## 提供テキスト
子供のコミュニケ-ション能力が低下している原因と対策とは?

最近、「うちの子、友達とあまり話さない」「会話が続かないみたい」といった悩みを持つ親御さんが増えています。
学校や習い事など、子ども同士が集まる場面でも、言葉によるやりとりがうまくできない子が目立つようになりました。
これは一時的な問題ではなく、「子どものコミュニケーション能力の低下」が深刻な社会課題になっていると言われています。今回は、その原因を探り、家庭や日常でできる具体的な対策について、解説します。

目次
1.コミュニケーション能力とは?
まず「コミュニケーション能力」とは何かを簡単に説明しましょう。
コミュニケーション能力とは、「相手の話を理解し、自分の考えや気持ちを適切に伝える力」のことです。
これは単に「おしゃべりが上手」なだけではなく、「相手の気持ちを想像して、言葉を選ぶ」「表情や声のトーンから意図を読み取る」といった、非言語的な部分も含まれます。
たとえば、友達が「今日つかれた〜」と言った時に、「そうなんだ、大変だったね」と返すのは、相手の気持ちをくみ取る力があるからできるのです。これも立派なコミュニケーション能力です。

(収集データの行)
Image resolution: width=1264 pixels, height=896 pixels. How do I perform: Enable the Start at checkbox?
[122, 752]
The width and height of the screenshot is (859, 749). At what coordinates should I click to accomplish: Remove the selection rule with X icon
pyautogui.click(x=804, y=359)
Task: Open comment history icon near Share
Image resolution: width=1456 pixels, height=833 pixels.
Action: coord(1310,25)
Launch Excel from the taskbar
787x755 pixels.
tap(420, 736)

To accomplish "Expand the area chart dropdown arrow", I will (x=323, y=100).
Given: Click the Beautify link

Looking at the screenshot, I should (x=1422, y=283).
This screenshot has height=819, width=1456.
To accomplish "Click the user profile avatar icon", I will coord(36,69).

## 演習の課題
1 > 次の(a)〜(c)がそれぞれ提供テキストの内容と合っているか、「はい」か「いいえ」で答え、判断の決め手となる提供テキストの語句をそのまま引用してください。(a) コミュニケーション能力には非言語的な部分も含まれる。(b) 子どものコミュニケーション能力の低下は一時的な問題だとされている。(c) 会話が続かないといった悩みを持つ親は減っている。
2 > データの行のうち、「Launch Excel from the taskbar」を含む行から「Looking at the」を含む行までを、両端の行も含めて書き出してください。その際、「Beautify」を「Format」に差し替え、それ以外は変えないでください。

## 各課題の解答
1 >
(a) はい。「非言語的な部分も含まれます」
(b) いいえ。「これは一時的な問題ではなく」
(c) いいえ。「といった悩みを持つ親御さんが増えています」

2 >
Launch Excel from the taskbar
787x755 pixels.
tap(420, 736)

To accomplish "Expand the area chart dropdown arrow", I will (x=323, y=100).
Given: Click the Format link

Looking at the screenshot, I should (x=1422, y=283).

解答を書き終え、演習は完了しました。